By the Court
Nelson, Ch. J.The rejoinder is probably defective for limiting the denial of the discovery of the bank bills and packages of money to a period after the 19th June, 1833, as it thereby impliedly concedes the fact on or before that time; and if we assume the matter set up in the replication to be a good answer to the plea of the statute of limitations, the rejoinder would not be a complete denial.
Whether the rejoinder is good or bad, however, is not material, as the principle question in the case arises upon the plea; that is, whether a fraudulent concealment of the cause of action by the defendant, until [205] after the statute has attached, affords a sufficient answer to the plea, provided the suit has been commenced within six years after the discovery. The question has been twice before this court, and after a full discussion decided in the negative. It would be an idle waste of time to go over the argument. In Troup v. Smith's Executors (20 Johns. R. 48), Spencer, C. J. says: “ But we wish to be understood as deciding the case on the ground, whether there was a fraudulent concealment or not, so as to prevent the plaintiffs discovering the fraud until within six years before the commencement of the suit; sitting as a court of law, and bound by the express provisions of the statute, We could not notice the fraud, so as to take the case out of the operation of the statute.” One of the counsel on the argument, in the case before us, supposed that the fact of a fraudulent concealment of the cause of action in the case of Troup v. Smith, was not set up in the pleadings. A *118reference to the case will show this to be a mistake, p. 35, as it is there alleged that Smith fraudulently and deceitfully showed and delivered to the plaintiff certain false and incorrect field notes and maps of the survey, from which it appeared that the survey had been done in a good and workmanlike manner. In Leonard v. Pitney (5 Wendell, 30), the fraudulent concealment of the defect of the title by the defendant was expressly averred.
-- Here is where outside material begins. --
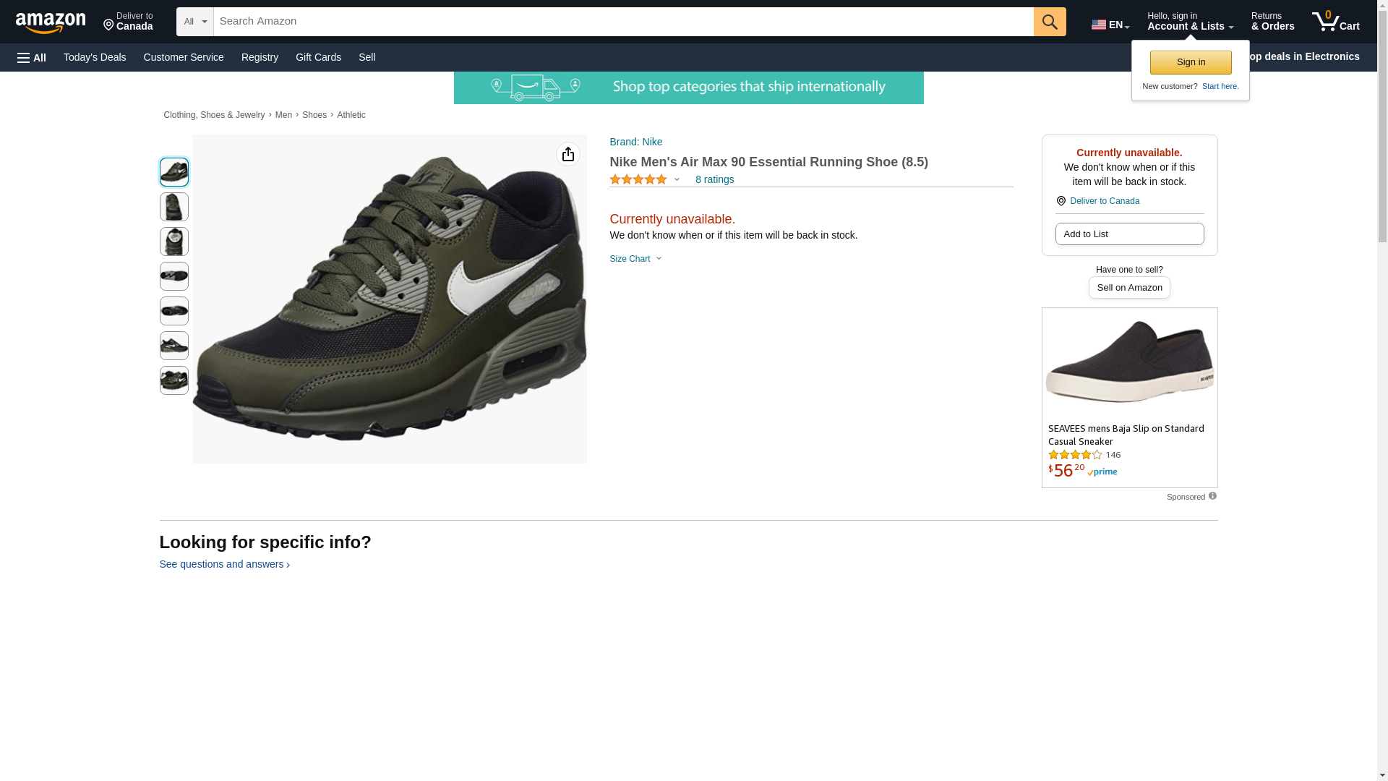Open the All hamburger menu
Image resolution: width=1388 pixels, height=781 pixels.
coord(32,57)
Some of the judges in England in late cases have intimated an opinion that a fraudulent concealment by the defendant would take the case out of the statute even at law, as well as in equity; but we are not aware of any decision upon the point. The intimation is founded upon the dictum of Lord Mansfield, in Bree v. Holbeck (Doug. 654), which Chief Justice Spencer, in Troup v. Smith's Executors, refused to acknowledge as an authority, p. 46. See also 2 Brod. & Bing. 73; 2 Barn. & Cr. 153; Wilt, on Limitations, 115.
Judgment for defendant on demurrer; leave to plaintiffs to amend.